Gurur meselesi haline getirdiği IMF’ye her gün medya aracılığı ile ateş püsküren Erdoğan, “IMF’siz bir IMF programı” olan YEP için, ancak IMF ile karşılaştırılabilecek bir danışmanlık şirketi olan McKinsey ile anlaştı. Her gün “yerli ve milli” nutukları atan gerici şef Türkiye’nin geleceğini bir ABD’li şirkete devretti. “Ben ülkemi pazarlamakla mükellefim” diyen Erdoğan, bu adımıyla, 2005 yılında sarf ettiği bu sözleri adım adım uyguladığını gösteriyor. IMF’nin yol arkadaşı bu kurumun, işçi ve emekçilere daha fazla kemer sıkma, daha fazla işsizlik, daha güvencesiz bir çalışma rejimi dayatacağınaysa kuşku yok. Tabii bunda başarılı olup olmayacağını, işçi ve emekçilerin, bu emperyalist şirkete ve onunla iş bitiren “yerli ve milli” sermaye iktidarına karşı sınıf mücadelesini yükseltip yükseltmemeleri belirleyecektir.

 

 

 

 

Kriz yok” aldatmacası ve zam gerçekliği

 

AKP iktidarı reislerinden emireri bakanlarına dek “kriz yok” aldatmacası için yalanlar söylemeyi sürdürüyor. TL’nin sürekli değer kaybetmesi, buna bağlı olarak dolar ve avrodaki artış dolaysız olarak pazara zam biçiminde yansıyor.

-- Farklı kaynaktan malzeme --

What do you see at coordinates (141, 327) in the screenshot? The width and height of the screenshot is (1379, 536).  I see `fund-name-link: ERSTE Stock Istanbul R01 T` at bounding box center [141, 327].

Mandalina fiyatı 3.5 lira; elma fiyatları 2 lira ile 3 lira arasında; ıspanak 5 liraya da var 2 liraya da; salatalık 3-4 lira. Ama 6 liraya satan da var; fasülye-barbunya 5 lira. Patlıcan, kabak 3 lira. Biberin “köy” olanı da var, “sivrisi” de. Fiyatları 4 lira. Marul, maydanoz, taze soğan 1 lira, 2 lira. Pazarda bu fiyatlar sabit değilse bile, alışveriş yapanların sabit bir söylemi var: “Fiyatlar ateş pahası!”

Semtlere göre de fiyatlar değişiyor. Değişmeyen tek şey zam. Benzin ve motorine sürekli zam yapılıyor. Ekmek dahil bütün temel tüketim ürünlerinin fiyatı eğer artmıyorsa gramajı düşürülüyor.

Sadece pazarda değil market ürünlerinde de “fiyatlar ateş pahası.” Bir iki ay önce 30 TL olan 5 kiloluk çamaşır deterjanı bugün 42 TL. Marketlerdeki neredeyse bütün ürünlerde benzeri bir zam söz konusu.

Doğalgaz ve elektriğe de zam

Doğalgaza son 3 ayda üçüncü kez zam yapılırken elektrik zammı da hemen arkasından geldi.

Boru Hatları İle Petrol Taşıma Anonim Şirketi (BOTAŞ), doğalgaza 1 Ekim’den itibaren geçerli olmak üzere konutta yüzde 9, sanayide yüzde 18.5 zam yaptığı belirtildi.

BOTAŞ’ın zamma gerekçe olarak “maliyet artışlarını” gösterdiği ve yeni belirlenen tarifeleri ilgili birimlere gönderdiği kaydedildi.

BOTAŞ, Ağustos ve Eylül’de de konutta yüzde 9, sanayide yüzde 14 zam yapmıştı.

Enerji Piyasası Düzenleme Kurumu (EPDK) da elektrik tarifesini arttırdı. Elektriğe de 1 Ekim’den itibaren geçerli olmak üzere konutlarda yüzde 9; ticarethane ve sanayi tesislerinde yüzde 18 oranında zam yapıldı.